Делами по дому она Валентину не загружала. С чем не поспевала управиться сама, перекладывала на худенькие плечи младшей. Зимой по утрам Светку часто можно было видеть у крыльца с деревянной лопатой в иззябших прозрачных пальцах. Она либо разгребала снег, либо мыла полы, либо, тростинкой мотаясь между тяжелыми ведрами, таскала с колонки воду.
Из одежды мать ничего ей не покупала, приходилось Светке донашивать то, что оставалось после старшей. Да и вообще-то Светка была неприхотлива: ела что давали, одевала что попадалось под руку. И она ни капельки не стеснялась своего затрапезного вида – потому, наверно, что еще не чувствовала себя девушкой.
К самой тете Поле изредка наведывался неразговорчивый, хмурый Степан, демобилизованный старшина-сверхсрочник, потерявший в войну жену и детей.
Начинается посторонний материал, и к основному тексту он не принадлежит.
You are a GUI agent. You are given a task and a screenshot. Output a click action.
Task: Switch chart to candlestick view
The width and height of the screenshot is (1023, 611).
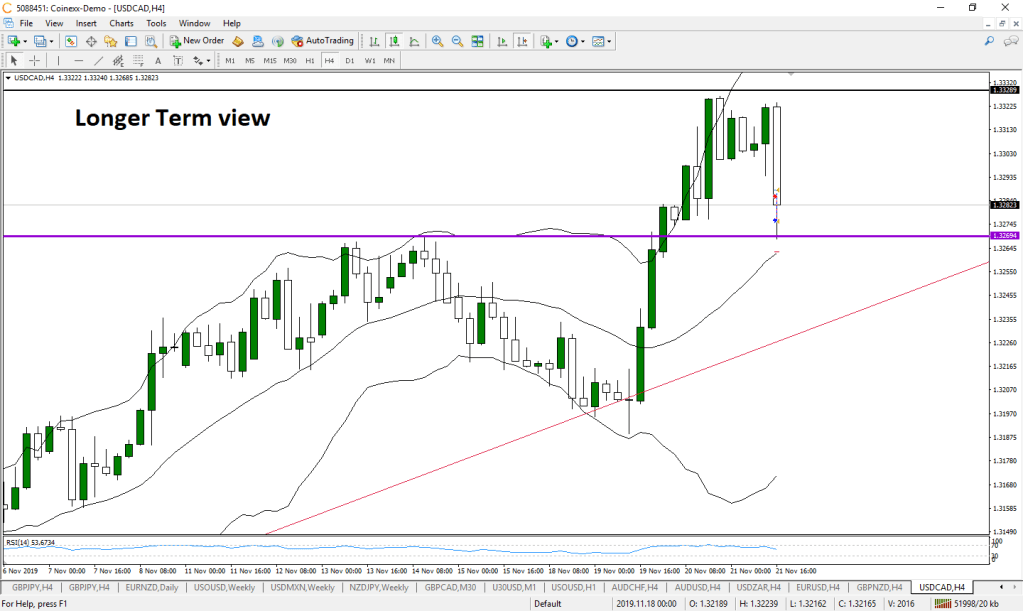pyautogui.click(x=394, y=41)
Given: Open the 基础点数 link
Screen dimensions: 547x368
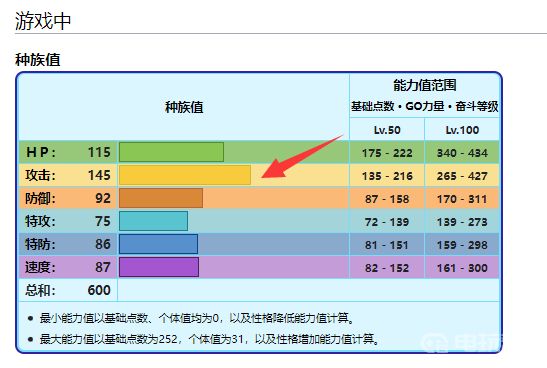Looking at the screenshot, I should pos(372,106).
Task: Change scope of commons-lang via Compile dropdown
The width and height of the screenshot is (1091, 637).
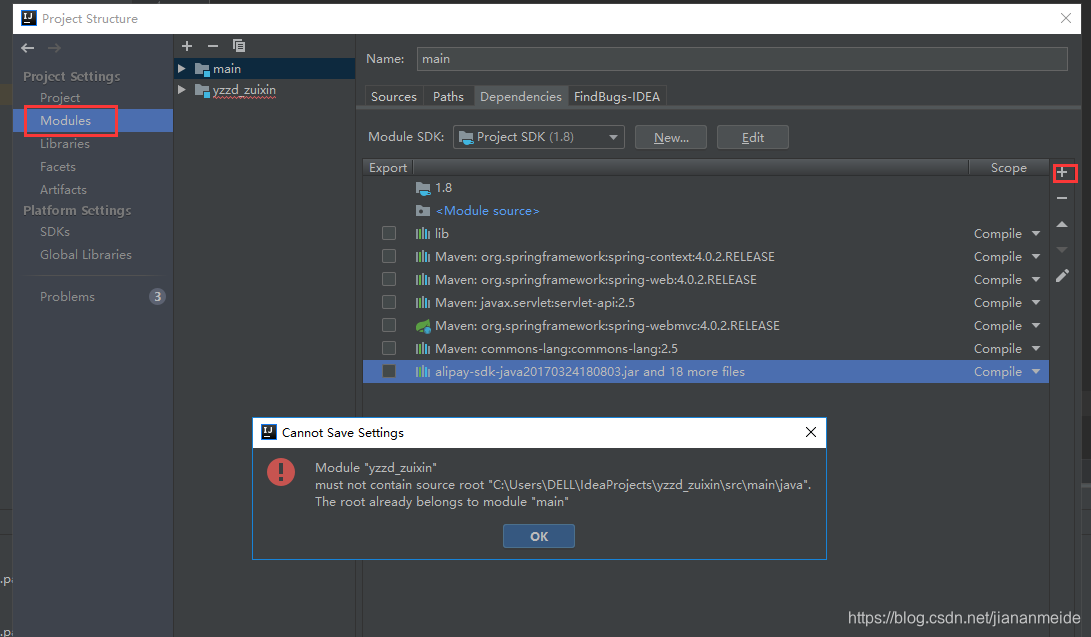Action: tap(1006, 348)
Приходил и молча, не снимая длинной, со споротыми погонами шинели, садился за стол. Садился, вынимал кисет и закуривал. Долго курил, молчал. Потом вставал, уходил. Иногда тетя Поля кормила его обедом.
Человеком он был обстоятельным и серьезным, давно предлагал одинокой хозяйке совместную жизнь, готовый делить с ней заботы о дочерях и взять на себя все тяготы по хозяйству. Но тетя Поля считала, что поздно теперь ей, стара. Не только ведь от соседей, а и от дочерей будет совестно: взрослые. Уж одна теперь как-нибудь и дочек своих подымет, да и с хозяйством управится.
День этот для нас с Зинаидой оказался, что называется, табельным: вечером снова кто-то к нам постучался. Зинаида пошла открывать.